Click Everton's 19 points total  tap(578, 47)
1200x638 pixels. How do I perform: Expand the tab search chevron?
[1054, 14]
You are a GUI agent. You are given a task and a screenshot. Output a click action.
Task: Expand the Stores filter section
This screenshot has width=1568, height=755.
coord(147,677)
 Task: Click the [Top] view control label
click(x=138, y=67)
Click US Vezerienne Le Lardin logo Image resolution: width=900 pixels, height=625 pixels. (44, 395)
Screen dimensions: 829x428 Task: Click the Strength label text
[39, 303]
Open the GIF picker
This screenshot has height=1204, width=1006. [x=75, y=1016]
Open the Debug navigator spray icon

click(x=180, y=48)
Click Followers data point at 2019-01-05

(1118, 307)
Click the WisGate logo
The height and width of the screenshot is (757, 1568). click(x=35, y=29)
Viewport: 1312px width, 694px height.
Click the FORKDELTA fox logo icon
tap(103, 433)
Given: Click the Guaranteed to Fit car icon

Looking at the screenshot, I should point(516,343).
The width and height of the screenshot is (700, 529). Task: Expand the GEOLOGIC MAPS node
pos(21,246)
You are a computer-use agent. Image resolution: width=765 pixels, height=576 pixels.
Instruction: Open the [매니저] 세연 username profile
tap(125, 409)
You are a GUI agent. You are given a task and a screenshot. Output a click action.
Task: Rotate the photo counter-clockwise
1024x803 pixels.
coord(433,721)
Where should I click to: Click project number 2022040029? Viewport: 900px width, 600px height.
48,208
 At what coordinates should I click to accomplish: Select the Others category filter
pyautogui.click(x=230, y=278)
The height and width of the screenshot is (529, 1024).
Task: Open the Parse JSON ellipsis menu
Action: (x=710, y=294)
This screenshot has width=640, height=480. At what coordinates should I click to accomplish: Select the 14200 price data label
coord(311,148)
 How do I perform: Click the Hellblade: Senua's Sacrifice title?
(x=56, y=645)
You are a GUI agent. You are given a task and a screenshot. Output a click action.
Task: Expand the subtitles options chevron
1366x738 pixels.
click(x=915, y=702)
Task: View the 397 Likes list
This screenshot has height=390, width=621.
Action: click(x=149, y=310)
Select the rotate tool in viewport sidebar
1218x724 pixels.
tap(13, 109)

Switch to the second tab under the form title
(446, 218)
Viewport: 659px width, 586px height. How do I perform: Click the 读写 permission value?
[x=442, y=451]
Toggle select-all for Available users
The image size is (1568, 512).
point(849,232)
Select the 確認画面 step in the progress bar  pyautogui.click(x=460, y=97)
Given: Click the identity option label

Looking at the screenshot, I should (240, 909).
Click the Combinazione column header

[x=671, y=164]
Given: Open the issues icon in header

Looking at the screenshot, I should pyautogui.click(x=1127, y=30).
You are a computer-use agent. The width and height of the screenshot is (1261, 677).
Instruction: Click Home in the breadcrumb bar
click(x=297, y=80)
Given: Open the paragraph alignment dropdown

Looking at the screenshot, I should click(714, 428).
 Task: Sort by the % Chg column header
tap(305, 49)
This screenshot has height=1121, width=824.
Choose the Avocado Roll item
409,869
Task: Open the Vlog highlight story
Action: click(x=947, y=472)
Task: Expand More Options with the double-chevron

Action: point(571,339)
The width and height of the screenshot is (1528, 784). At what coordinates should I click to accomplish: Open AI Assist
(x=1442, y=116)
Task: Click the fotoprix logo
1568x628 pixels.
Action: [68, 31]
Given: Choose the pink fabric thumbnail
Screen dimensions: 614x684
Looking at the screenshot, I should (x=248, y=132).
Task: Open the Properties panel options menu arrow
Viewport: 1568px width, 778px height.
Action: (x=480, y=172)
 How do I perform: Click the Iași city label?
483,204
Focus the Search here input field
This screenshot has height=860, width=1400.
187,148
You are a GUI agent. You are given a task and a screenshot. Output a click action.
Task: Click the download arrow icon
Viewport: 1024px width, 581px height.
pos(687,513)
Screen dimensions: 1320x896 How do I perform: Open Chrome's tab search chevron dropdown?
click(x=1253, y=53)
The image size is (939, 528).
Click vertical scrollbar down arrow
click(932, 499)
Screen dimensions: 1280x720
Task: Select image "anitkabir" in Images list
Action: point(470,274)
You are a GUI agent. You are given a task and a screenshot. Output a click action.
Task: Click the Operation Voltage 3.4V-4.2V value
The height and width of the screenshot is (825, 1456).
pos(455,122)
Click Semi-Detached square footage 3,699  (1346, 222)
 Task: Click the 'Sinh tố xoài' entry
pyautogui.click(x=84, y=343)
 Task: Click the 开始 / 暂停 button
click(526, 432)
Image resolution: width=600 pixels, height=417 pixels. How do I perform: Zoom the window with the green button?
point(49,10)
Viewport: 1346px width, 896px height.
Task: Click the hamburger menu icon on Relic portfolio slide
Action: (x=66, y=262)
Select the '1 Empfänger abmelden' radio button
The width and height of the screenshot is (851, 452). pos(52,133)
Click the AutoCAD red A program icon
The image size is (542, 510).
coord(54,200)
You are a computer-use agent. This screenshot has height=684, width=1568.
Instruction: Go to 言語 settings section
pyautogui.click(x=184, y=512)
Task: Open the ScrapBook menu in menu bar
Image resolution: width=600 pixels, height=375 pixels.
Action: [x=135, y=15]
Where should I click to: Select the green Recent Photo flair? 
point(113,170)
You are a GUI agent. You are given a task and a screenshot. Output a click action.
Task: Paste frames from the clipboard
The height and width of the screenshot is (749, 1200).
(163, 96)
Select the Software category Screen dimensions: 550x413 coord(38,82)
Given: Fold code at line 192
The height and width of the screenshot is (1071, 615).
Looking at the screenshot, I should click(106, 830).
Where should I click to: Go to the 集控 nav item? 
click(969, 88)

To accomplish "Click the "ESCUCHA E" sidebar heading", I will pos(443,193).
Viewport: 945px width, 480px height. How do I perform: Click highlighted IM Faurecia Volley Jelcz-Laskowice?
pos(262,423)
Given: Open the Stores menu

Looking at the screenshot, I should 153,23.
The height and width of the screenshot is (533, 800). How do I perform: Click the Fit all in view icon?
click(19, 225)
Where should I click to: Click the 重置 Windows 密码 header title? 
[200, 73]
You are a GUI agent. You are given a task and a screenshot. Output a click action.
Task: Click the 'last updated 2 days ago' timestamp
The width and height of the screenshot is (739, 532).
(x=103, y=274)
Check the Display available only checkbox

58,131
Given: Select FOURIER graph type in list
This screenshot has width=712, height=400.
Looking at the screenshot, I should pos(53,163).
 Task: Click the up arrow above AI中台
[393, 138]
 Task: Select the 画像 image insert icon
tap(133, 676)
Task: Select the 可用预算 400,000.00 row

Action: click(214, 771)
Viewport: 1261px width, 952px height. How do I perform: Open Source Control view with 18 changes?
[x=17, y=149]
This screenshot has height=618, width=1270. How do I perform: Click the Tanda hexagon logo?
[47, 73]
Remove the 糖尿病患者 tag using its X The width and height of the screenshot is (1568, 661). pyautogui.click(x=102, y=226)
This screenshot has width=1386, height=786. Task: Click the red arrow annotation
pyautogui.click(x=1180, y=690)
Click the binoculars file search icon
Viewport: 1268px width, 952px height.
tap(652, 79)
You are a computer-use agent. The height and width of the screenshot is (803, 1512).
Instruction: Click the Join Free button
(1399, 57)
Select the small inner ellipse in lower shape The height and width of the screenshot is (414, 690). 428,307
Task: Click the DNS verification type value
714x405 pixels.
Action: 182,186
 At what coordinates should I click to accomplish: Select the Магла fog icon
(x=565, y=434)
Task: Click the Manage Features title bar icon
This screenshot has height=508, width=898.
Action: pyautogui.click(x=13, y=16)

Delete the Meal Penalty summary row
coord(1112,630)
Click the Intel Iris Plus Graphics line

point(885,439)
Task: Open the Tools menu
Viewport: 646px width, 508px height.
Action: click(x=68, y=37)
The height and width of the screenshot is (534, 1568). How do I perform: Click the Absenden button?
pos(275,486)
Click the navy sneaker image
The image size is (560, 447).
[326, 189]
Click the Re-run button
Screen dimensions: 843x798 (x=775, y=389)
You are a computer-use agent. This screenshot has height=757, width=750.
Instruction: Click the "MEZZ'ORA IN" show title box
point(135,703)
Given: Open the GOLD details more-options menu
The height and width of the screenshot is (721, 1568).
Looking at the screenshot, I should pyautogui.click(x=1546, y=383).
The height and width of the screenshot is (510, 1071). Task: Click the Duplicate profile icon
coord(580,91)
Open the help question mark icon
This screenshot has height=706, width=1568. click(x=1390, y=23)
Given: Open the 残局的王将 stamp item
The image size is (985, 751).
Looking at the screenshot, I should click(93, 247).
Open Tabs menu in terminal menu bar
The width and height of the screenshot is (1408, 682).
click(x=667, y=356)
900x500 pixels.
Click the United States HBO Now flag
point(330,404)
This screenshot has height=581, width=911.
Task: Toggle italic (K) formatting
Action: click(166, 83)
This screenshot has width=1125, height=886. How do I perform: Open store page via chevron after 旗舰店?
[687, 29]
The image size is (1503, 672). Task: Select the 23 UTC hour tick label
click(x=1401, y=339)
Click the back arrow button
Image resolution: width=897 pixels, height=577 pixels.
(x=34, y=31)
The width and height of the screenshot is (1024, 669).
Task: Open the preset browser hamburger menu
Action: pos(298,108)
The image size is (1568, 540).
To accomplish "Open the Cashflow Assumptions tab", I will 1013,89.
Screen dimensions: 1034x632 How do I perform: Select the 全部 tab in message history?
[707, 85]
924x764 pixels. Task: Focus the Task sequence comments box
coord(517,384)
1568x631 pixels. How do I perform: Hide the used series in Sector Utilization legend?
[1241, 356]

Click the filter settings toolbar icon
+===+
--- Exercise ---
Show every line of the data above that contains the string "list". Case counts.

--- Written reply ---
Task: View the 397 Likes list
Task: Select image "anitkabir" in Images list
Given: Select FOURIER graph type in list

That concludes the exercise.